Bincang senja ini bukanlah bincang, lebih banyak senyap dibanding kata dan terlalu kaku untuk sebuah perjumpaan.

“Empat tahun berlalu, kamu masih seperti dulu Diana, seperti sakura-sakura ini…simpel, misterius sekaligus menawan” dan ternyata gombalanmu pun masih sama, persis seperti senyum yang juga tetap menawan itu. Pecah sunyi dan kembali lagi senyap menyapa.

“Dan kamu tetap saja perayu…” aku menangkas disela-sela kepulan asap dan aliran kopi yang  kuseruput pelan. Kusembunyikan kagumku, bersembunyi dibalik tatapan datar dan nanar memandang jajaran pohon sakura itu.

“Orang-orang Korea ini kenapa dengan begitu angkuhnya enggan untuk sekedar membalas senyum yang acapkali kulemparkan kepada mereka…? Aku bertanya ini kepadamu karena kupikir kamu pun sama, sudah menjadi dingin seperti mereka, apakah karena kamu bermigrasi ke negeri ini lantas membuat raut hangat mentari Bulan April dilembah Cibodas itu hilang dari ronamu…?” sial, sindiranmu ini kenapa harus kau timpali dengan senyum indah itu lagi…?.

“Kamu bertanya tentang sesuatu yang aku bahkan belom tahu apa jawabannya, sudahlah, kita sudah disini, nikmati saja senja ini hingga matahari itu benar-benar lenyap dibalik langit Seoul, jangan merusak senjaku” kalimatku hampir tanpa tekanan, tapi itu hardikan yang kulepas untuk memblokade pikat senyum manismu. Kutenggak lagi kopi hangat dari gelas dalam genggamanku, dan mendadak hangatnya tak lagi terasa.

“Tiga tahun aku mencarimu, menelisik setiap jejak pergimu, tak ada yang mau memberitahu dimana tempatmu…hingga satu bulan yang lalu aku bertemu dengan adik perempuanmu, beruntung dia iba dengan semua usahaku untuk menemukanmu, dia bilang kamu melanglang pergi ke negeri ini. Mengapa kamu pergi sejauh ini…?”

“Sederhana saja, aku ingin melihat sakura lebih sering, berada dibawah senja yang lembayung sembari melihat indahnya matahari saat terbenam di garis horizon Sungai Han Gang ini. Jangan berpikir dulu aku memutuskan pergi karena ingin menghindarimu atau menyembuhkan luka hati dari apa yang telah kauperbuat empat tahun yang lalu, kamu tak sehebat itu dalam hidupku”. Kalimatku pasti lebih pahit dari ampas kopi yang kita teguk sore itu, jika saja kopi itu memiliki residu. Tapi ini hebat, aku mampu mengucapkan ini dengan tegas tanpa sedikitpun ragu. Senyummu tak lantas meluruhkan keputusanku untuk melupakan semua tentangmu, kenangan akan dirimu dan senja bersama pohon-pohon sakura di Kebun Raya Cibodas.

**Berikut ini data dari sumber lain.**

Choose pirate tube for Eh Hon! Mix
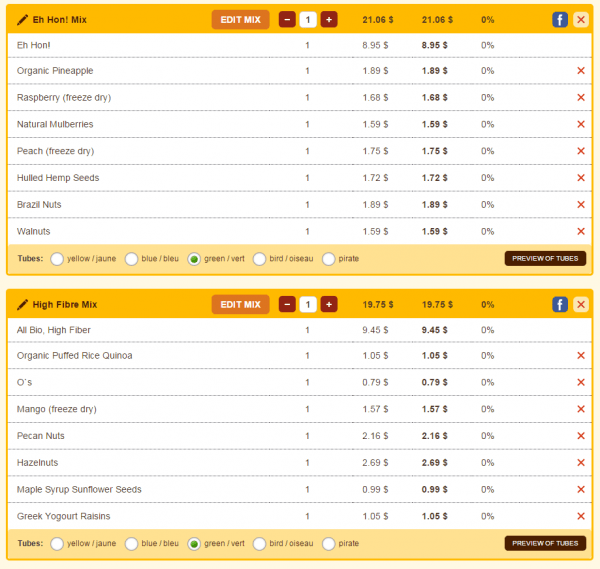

“Yo', waktu telah berangsur dan beranjak dari masa dimana kita bersama empat tahun yang lalu, lihatlah sekelilingmu sekarang, ranting-ranting sakura memang nampak sama, bahkan senja yang merah ini sama sekali tak berbeda dari masa yang telah berlalu, tapi sekali lagi lihatlah, sekarang kita di Yeouido Yo’ bukan lagi di Cibodas. Jika kamu bertanya apa yang ada dihatiku saat ini, nyaris sama seperti senja dan sakura ini, nyaris sama tak lantas sama” Cahyo, namamu kusebut kembali setelah sekian lama aku enggan mengingatnya.

“Mengapa kamu begitu kaku dan dingin, kembali lagi aku tak mampu menebak apa yang kaurasakan terhadapku, entah kamu benci atau suka kepadaku, aku tak tahu…aku datang sejauh ini demi kamu, aku ingin memulainya kembali denganmu” kali ini kamu menunduk mengalihkan pandang pada gelas kopi yang pelanp-pelan kau ayunkan seraya berputar dipergelangan tanganmu.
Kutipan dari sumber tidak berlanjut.